O pastor batista e capelão Roberto Pontuschka era um assíduo frequentador dos porões da ditadura militar (1964-1985). À noite ele torturava os presos políticos, no pau de arara, e de dia os consolava falando de Deus e lhes dava exemplares do Novo Testamento. Entre os presos, havia evangélicos, como o presbiteriano Rubem Cesar Fernandes, 68.
Fernandes foi preso em 1962 pelos policiais da Oban (Operação Bandeirantes) por ser militante estudantil. Ele disse ter sido dedurado por pastores por ser considerado “elemento perigoso”.
Até hoje o antropólogo não se conforma: “Não é justificável usar o poder militar para prender irmãos”.
Outras histórias como a de Fernandes estão vindo à tona a partir do exame das cópias de documentação de tribunais militares que o CMI (Conselho Mundial de Igrejas), organização internacional ecumênica, acaba de repatriar ao Brasil. Mais de um milhão de páginas estavam protegidas em Chicago, noCenter For Research Libraries. Sem que os militares suspeitassem, as cópias foram feitas quando os advogados dos presos retiravam dos tribunais os processos para examiná-los por 24 horas.
Os militantes de oposição à ditadura sempre acusaram as igrejas evangélicas de terem dado apoio à repressão, diferentemente da Igreja Católica de dom Paulo Evaristo Arns, arcebispo de São Paulo, que se colocou na linha de frente da resistência ao regime.
A documentação do CMI confirma a conivência institucional dos evangélicos.
Anivaldo Padilha (foto), hoje com 71 anos, foi denunciado pelo pastor José Sucasas Jr. e pelo bispo Isaías Fernandes Sucasas, ambos metodistas e já falecidos.
Padilha foi torturado por 20 dias no DOI-Codi (Destacamento de Operações de Informações – Centro de Operações de Defesa Interna) de São Paulo entre fevereiro e março de 1970. Estava com 29 anos. Era metodista e estudava ciências sociais na USP (Universidade de São Paulo). O trauma quase o levou ao suicídio. Viveu 13 anos no exílio.
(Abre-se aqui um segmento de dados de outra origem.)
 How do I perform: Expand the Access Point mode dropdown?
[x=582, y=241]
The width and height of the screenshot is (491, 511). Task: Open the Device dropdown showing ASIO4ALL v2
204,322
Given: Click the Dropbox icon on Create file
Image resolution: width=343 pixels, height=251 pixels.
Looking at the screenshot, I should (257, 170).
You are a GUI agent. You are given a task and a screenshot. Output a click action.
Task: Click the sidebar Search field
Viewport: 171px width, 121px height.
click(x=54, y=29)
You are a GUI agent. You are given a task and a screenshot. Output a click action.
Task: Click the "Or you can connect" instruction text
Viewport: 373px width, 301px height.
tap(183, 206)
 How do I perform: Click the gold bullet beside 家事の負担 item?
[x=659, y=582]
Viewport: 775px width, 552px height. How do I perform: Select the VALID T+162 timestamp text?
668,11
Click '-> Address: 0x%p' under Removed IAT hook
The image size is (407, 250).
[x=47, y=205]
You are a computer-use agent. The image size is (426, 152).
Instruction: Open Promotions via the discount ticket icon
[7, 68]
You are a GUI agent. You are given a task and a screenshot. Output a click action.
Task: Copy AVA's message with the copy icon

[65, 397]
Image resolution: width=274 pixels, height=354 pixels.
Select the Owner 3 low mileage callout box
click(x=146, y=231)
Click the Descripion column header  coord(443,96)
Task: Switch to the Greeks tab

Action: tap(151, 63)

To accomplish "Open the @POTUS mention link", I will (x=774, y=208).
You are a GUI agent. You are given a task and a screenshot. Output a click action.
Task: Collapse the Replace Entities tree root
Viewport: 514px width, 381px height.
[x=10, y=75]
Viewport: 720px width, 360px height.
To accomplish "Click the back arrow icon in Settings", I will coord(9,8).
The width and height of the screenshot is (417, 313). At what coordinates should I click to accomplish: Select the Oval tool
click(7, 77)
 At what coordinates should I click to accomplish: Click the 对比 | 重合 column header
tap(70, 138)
Preso em 1969, Leonildo Silveira Campos foi torturado por dez dias. Estava com 21 anos e era seminarista da Igreja Presbiteriana Independente. Hoje é teólogo e professor de ciências da religião na Umesp. Ele também não se esqueceu das “pregações” de Pontuschka, o pastor torturador.
Zwinglio Mota Dias, 70, hoje pastor emérito da IPU (Igreja Presbiteriana Unida do Brasil), foi expulso em 1962 do Seminário Presbiteriano de Campinas porque defendia que a salvação das almas passava pelas questões sociais. Outros 38 seminaristas foram expulsos.
Na Faculdade de Teologia de São Paulo, da Igreja Metodista, o pastor Boanerges Ribeiro, presidente na época da denominação, “convidou” alunos e professores a se retirarem.
Anivaldo Padilha afirmou que vários evangélicos colaboraram com a repressão, delataram irmãos e assumiram o discurso dos militares. “Eu acreditava ser impossível que alguém que se dedica a ser padre ou pastor, cuja função é proteger suas ovelhas, pudesse dedurar alguém.”
Ele contou que anos depois se encontrou com um de seus torturadores em um Carnaval e o perdoou. “O perdão, para mim, foi uma forma de exorcizar os demônios das torturas que me causaram pesadelos durante quase seis anos”.
Mas nem por isso os torturadores devem ficar impunes, disse.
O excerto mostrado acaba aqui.